US government advises Lenovo to remove “Superfish” from laptops

21 Feb 2015

The US government yesterday advised Lenovo customers to remove "Superfish," a program pre-installed on some Lenovo laptops, saying it made users vulnerable to cyberattacks, Reuters reported.

According to an alert by the Department of Homeland Security, the program made users vulnerable to a type of cyber attack known as SSL spoofing, which allowed remote attackers to read encrypted web traffic, redirect traffic from official websites to spoofs, and perform other attacks.

According to the agency, systems that came with the software already installed would continue to be vulnerable until corrective action was taken.

According to a statement by Adi Pinhas, chief executive of Palo Alto, California-based Superfish, his company's software helped users achieve more relevant search results on the basis of images of products viewed by users.

He added, the vulnerability was "inadvertently" introduced by Israel-based Komodia, which built the application the government notification described.

In a statement yesterday, Lenovo apologised for "causing these concerns among our users" and said that it was "exploring every action we can" to address the issues around Superfish, including offering tools to remove the software and certificate (See: Lenovo Group apologises to customers over Superfish software).

"We ordered Superfish pre-loads to stop and had server connections shut down in January based on user complaints about the experience.
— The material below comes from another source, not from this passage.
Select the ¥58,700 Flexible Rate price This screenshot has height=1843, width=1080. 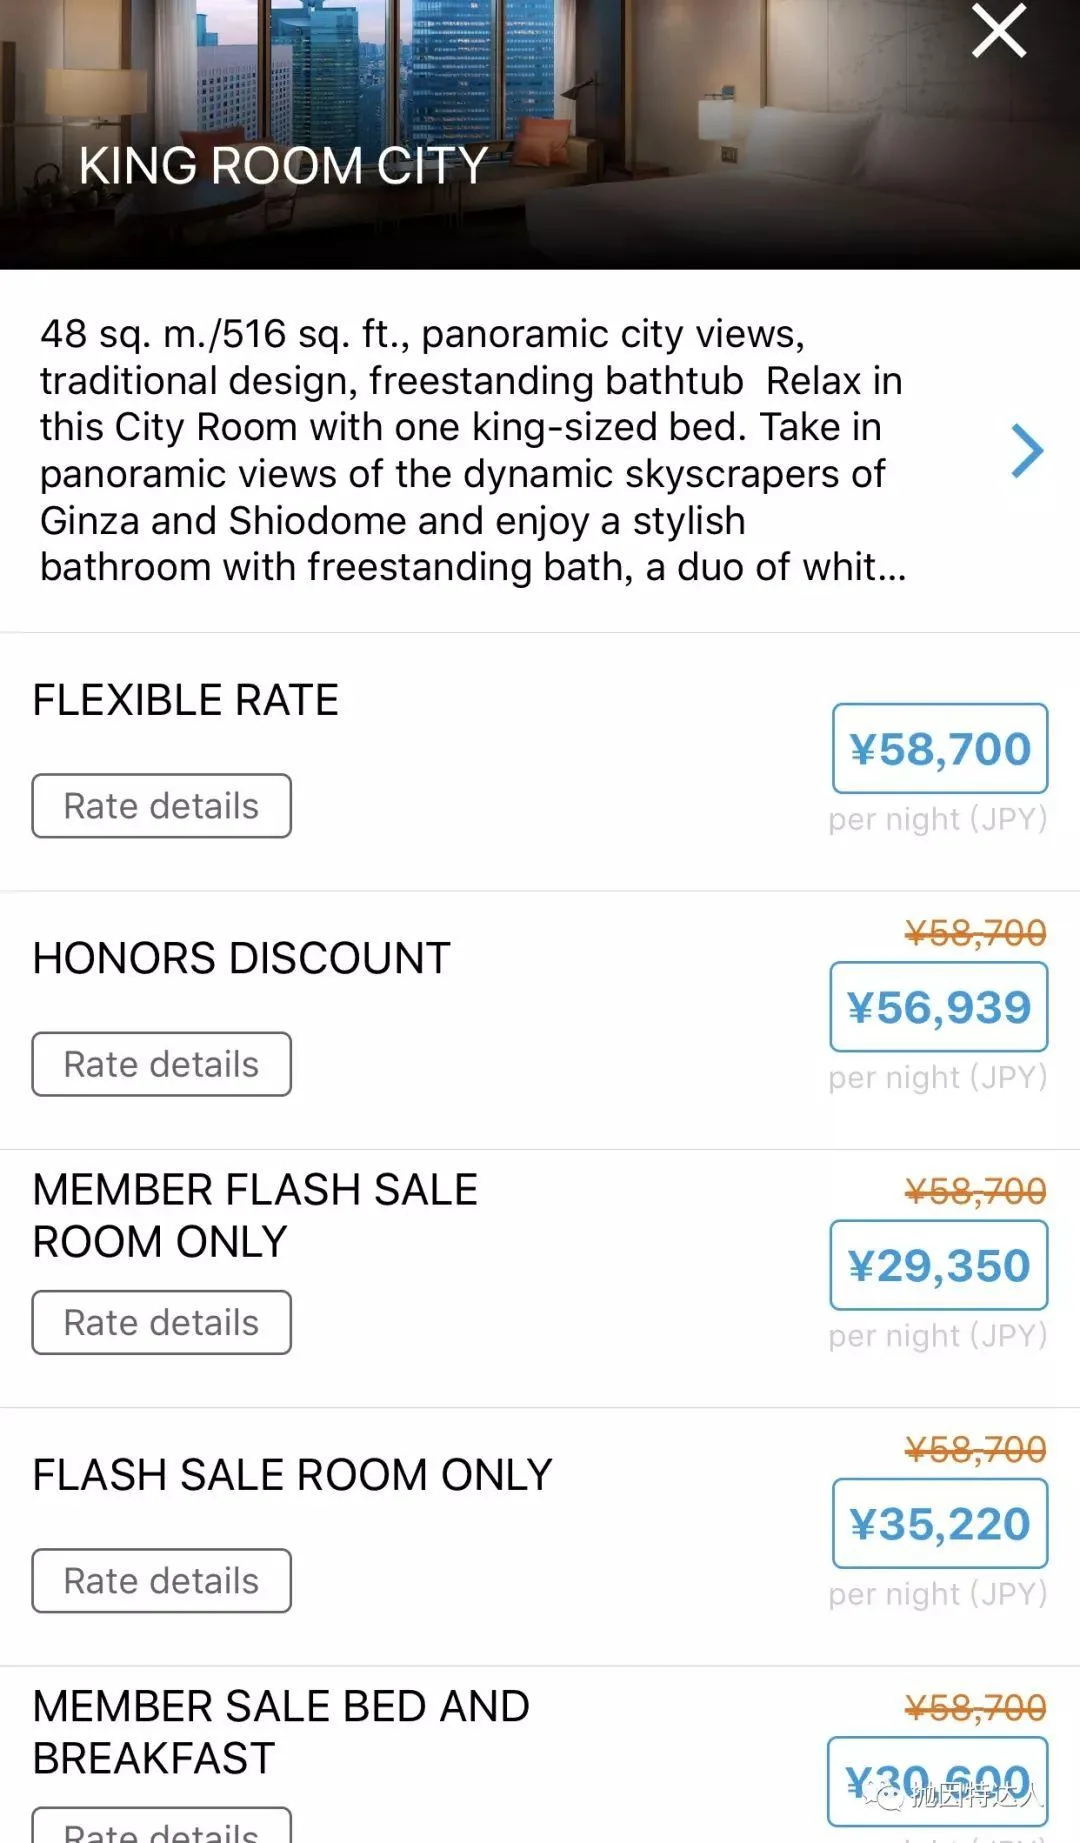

However, we did not know about this potential security vulnerability until yesterday (Thursday)," the Lenovo statement said.
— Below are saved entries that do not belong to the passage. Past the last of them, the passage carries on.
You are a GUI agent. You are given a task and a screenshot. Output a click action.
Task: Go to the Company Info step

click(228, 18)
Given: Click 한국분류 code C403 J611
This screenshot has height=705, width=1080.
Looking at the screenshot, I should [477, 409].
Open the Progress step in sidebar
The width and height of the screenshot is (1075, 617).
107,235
Meanwhile, PC World reported that it seemed that the same poorly designed and flawed traffic interception mechanism used by Superfish was also in use in other software programs.

Superfish deployed a man-in-the-middle proxy component to interfere with encrypted HTTPS connections, undermining the trust between users and websites. It did this by installing its own root certificate in Windows and used that certificate to re-sign SSL certificates presented by legitimate websites.
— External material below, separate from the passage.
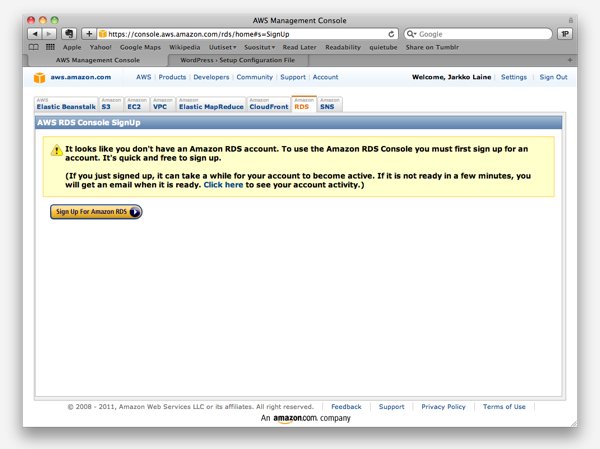600x449 pixels.
Task: Open a new tab with plus button
Action: tap(569, 60)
Two major issues have been pointed out by security researchers with the implementation. In the first instance, the software used the same root certificate on all systems and second, the private key corresponding to that certificate was embedded in the program and was easy to extract.

Malicious hackers could launch man-in-the-middle attacks via public Wi-Fi networks with the key now public or compromise routers against users who had Superfish installed on their systems.

However, it does not stop at that and it turned out Superfish relied on a third-party component for the HTTPS interception functionality: an SDK (software development kit) called the SSL Decoder/Digestor made by an Israeli company called Komodia.

Researchers had uncovered that the same SDK was integrated into other software programs, including parental control software from Komodia itself and other companies.